While the typical “bread and butter” model is much more applicable to San Antonio, many investors remain very faithful to Austin and are willing to give up the greater opportunities for equity and cash flow in San Antonio to invest there. However, if you do want to invest in Austin, don’t give up hope- with a little extra time and capital it is possible to find great deals there as well. But bear in mind, the sooner you detach yourself from emotionally investing in specific cities, the sooner you can start reaping the benefits of investing where the truly great deals are.
To make this comparison simpler, the “bread and butter” model is generally defined as a property that’s after repair value is around $80-$120 thousand, has three bedrooms, two baths, and a two car garage, renting below $1,000 monthly. Because of the appreciation Austin has seen within the last 20 years it’s not easy to find property in the “bread and butter” price range. As time passes, and property continues to appreciate, it makes less and less sense to invest near downtown. Because of this investors have had greater luck investing in real estate in towns just outside of Austin like Kyle and Buda. Newer properties in the Round-Rock area also fit this model. Because of the mass amounts of people moving there is recent years, lots of homes were sold by lax lending practices and are now being foreclosed on. This has led to sale pricing on homes that offer greater equity and little necessary repairs. This situation provides great opportunities for new investors who need not be frightened of huge rehab costs since the homes are new. Although these deals are great, many of them require $20,000 out of pocket, a sum that proves too great for many investors.

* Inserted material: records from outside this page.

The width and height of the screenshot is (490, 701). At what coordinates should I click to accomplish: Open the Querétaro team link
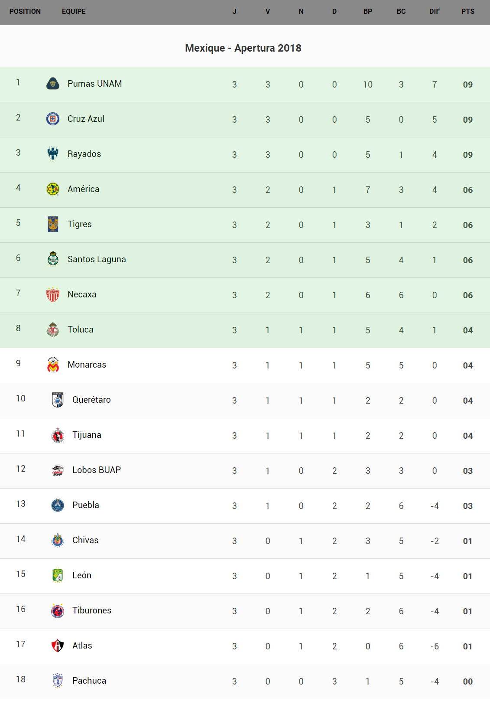[x=91, y=400]
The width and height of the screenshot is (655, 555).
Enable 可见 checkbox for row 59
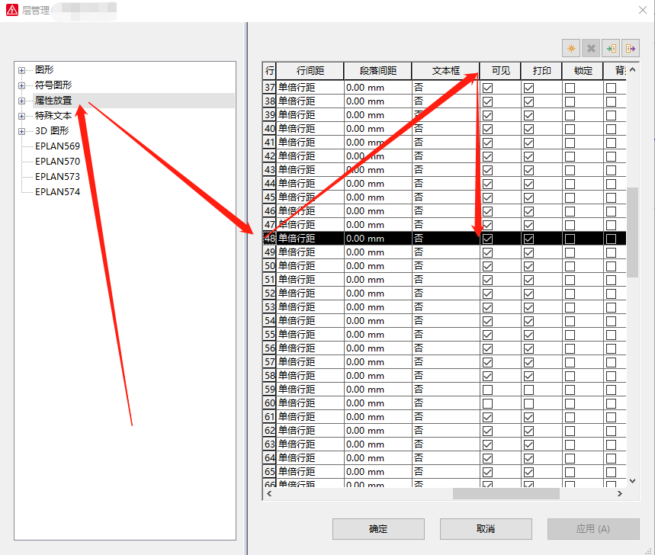[488, 390]
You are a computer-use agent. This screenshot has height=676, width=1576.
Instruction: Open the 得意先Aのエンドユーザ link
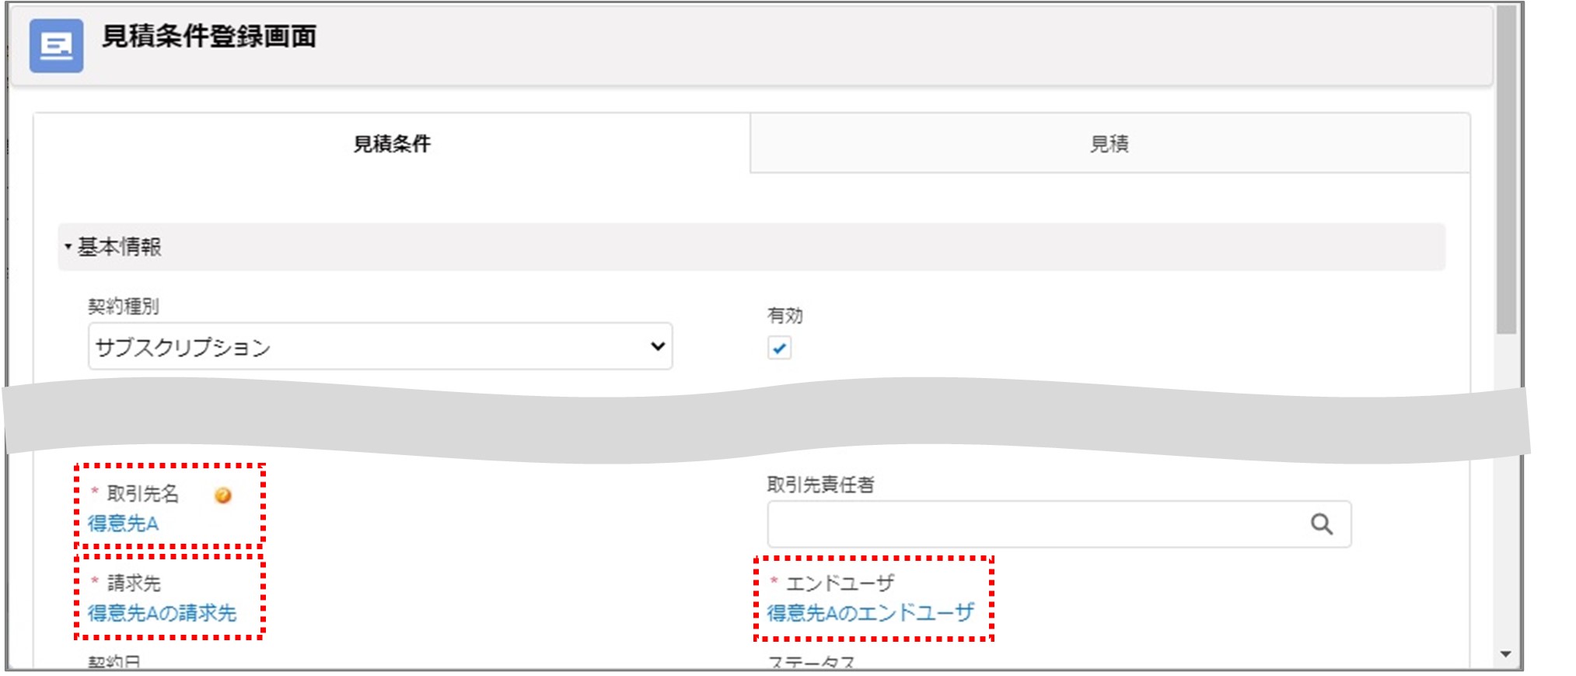[870, 613]
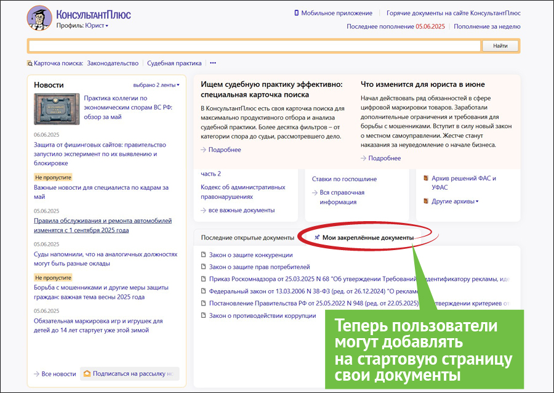Click the archive icon beside Архив решений ФАС
Screen dimensions: 554x393
425,179
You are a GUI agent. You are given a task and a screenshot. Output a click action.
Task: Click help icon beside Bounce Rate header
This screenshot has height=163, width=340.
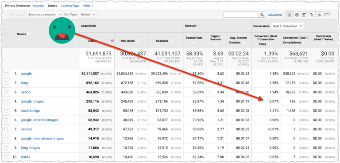click(x=194, y=43)
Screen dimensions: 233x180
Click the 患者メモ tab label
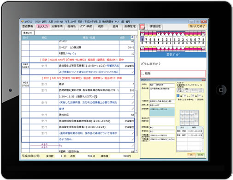click(28, 33)
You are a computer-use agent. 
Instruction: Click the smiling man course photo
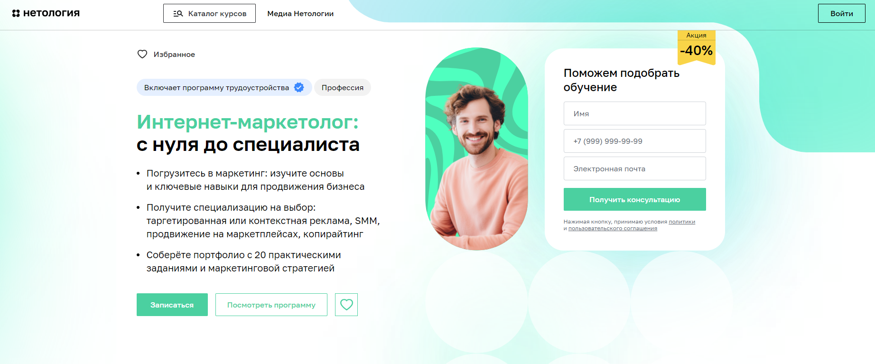click(x=477, y=149)
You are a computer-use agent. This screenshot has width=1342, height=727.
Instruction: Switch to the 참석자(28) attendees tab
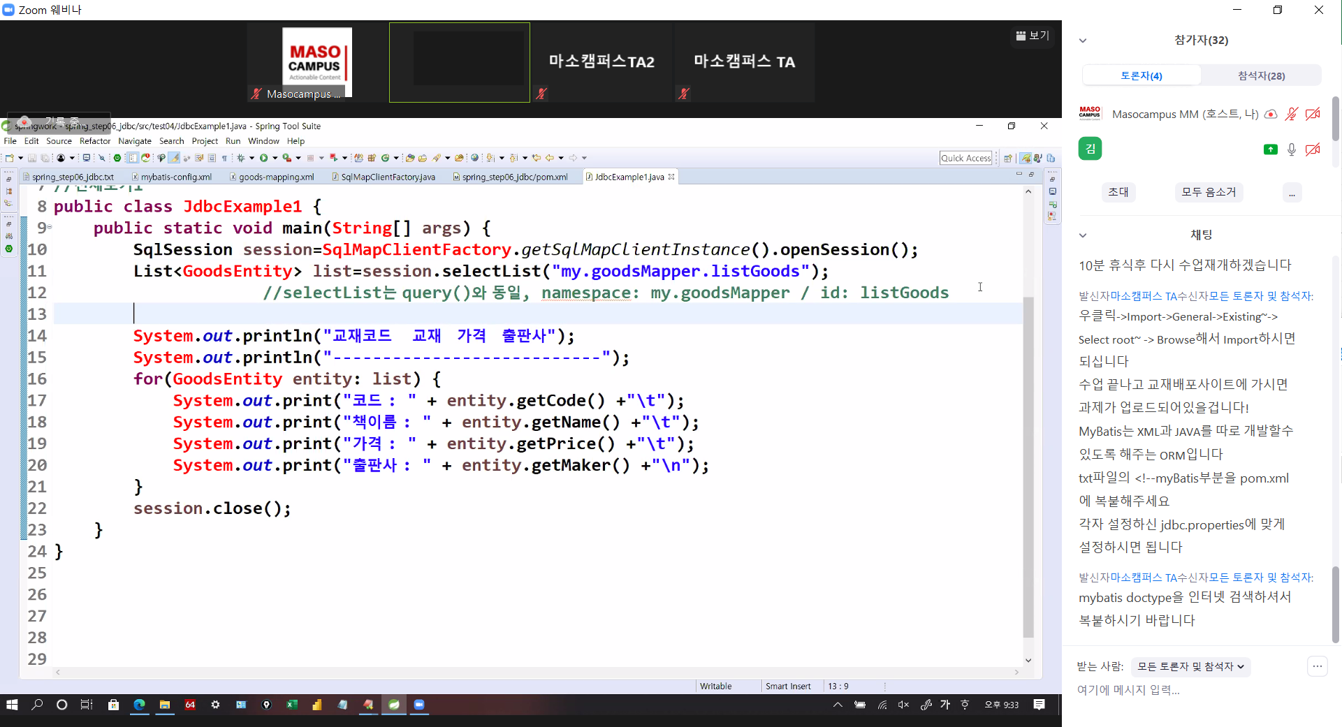(x=1261, y=75)
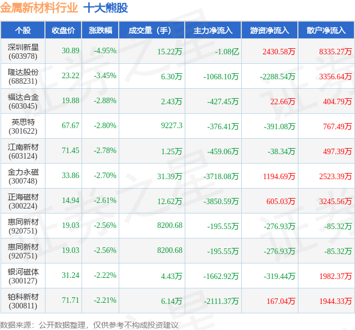Click the 成交量（手） column header
Viewport: 355px width, 330px height.
point(151,30)
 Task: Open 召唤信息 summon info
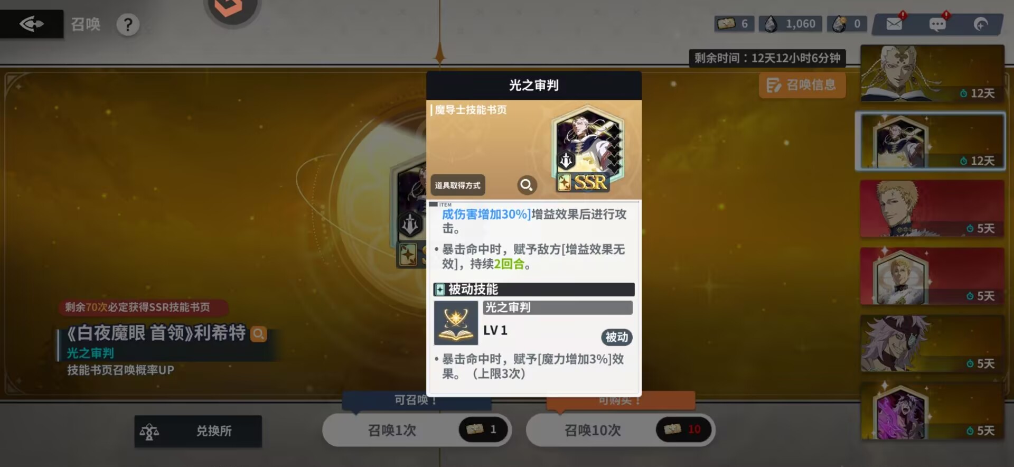pyautogui.click(x=802, y=85)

In San Antonio however, there is significantly less competition while homes are being sold at nearly 50% discounts. This environment has led to a great option for investors with little capital to start with- hard money. Typically, hard money lenders will put up 70% of the money for the deal but tend to have higher interest rates than other lenders because they are private lenders. Because of this investors usually go into these positions with an “exit strategy,” like refinancing.